Non passa giorno. Non passa occasione. Non passa evento pubblico, che qualcuno, solitamente personaggi che di sassolini con la Fiorentina hanno piene le scarpe, non dica la sua su Federico Chiesa ed il suo presunto futuro lontano da Firenze. Una sorta di mantra, che assomiglia molto, moltissimo, ad una speranza, un desiderio, un auspicio. Giusto per poter dire, poi: “avete visto, avevamo ragione noi”.

Permetteteci di essere invece tra coloro che pensano ancora che, per dirla alla fiorentina, “la ragione si dia ai bischeri”. A noi di avere ragione non importa un bel niente, soprattutto se l’argomento riguarda il talento più bello, spontaneo, pulito, del calcio italiano. Un talento che, mettetevi l’animo in pace, è cresciuto a Firenze, indossa la maglia viola e, speriamo, la continui ad indossare per molti anni ancora.

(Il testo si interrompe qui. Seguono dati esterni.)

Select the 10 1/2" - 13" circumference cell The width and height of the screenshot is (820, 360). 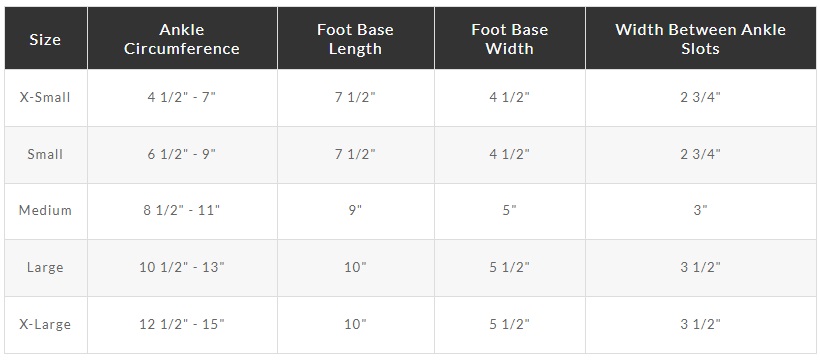tap(182, 267)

Certo, non viviamo su Marte e sappiamo bene che nel calcio di oggi le bandiere non esistono più. Così come sappiamo bene che la Fiorentina di oggi, targata CorvinoDella Valle, è una tra le società più inclini a cedere al tintinnio lucente dei dobloni del calcio mercato. Ma siccome stiamo parlando di un gioco – il calcio – e quindi di una passione, di un piacere, di un divertimento: lasciateci almeno sognare. Lasciateci fantasticare di un Federico Chiesa beniamino di Firenze e della Fiorentina per molti anni ancora. Lasciateci sperare che i ragazzini del 2020 possano andare orgogliosi, di fronte ai loro amici tifosi delle solite strisciate del nord, della loro sgargiante maglia viola numero 25, esattamente come noi, ragazzini un po’ cresciutelli, andavamo fieri delle nostre maglie numero 9 e numero 10, ai tempi di Batistuta e Rui Costa.

Dispiace che tra le voci più accalorate nel predicare l’addio di Federico dalla riva d’Arno vi siano anche personaggi indubbiamente legati alla storia viola, come, ad esempio, Furio Valcareggi, figlio del grande Ferruccio, che ogni giorno ci regala anatemi sull’impossibilità della Fiorentina di trattenere il suo giocatore più forte. 

Perlomeno a chi ha in petto un cuore viola – perché molti di coloro che si fingono dispiaciuti di un’eventuale cessione di Chiesa, in realtà, il tifo lo fanno proprio per quelle squadre nelle quali Federico, secondo loro, potrebbe finire nell’immediato futuro – rivolgiamo un sentito ed articolato appello: che s’ha a fa’ finita, o no?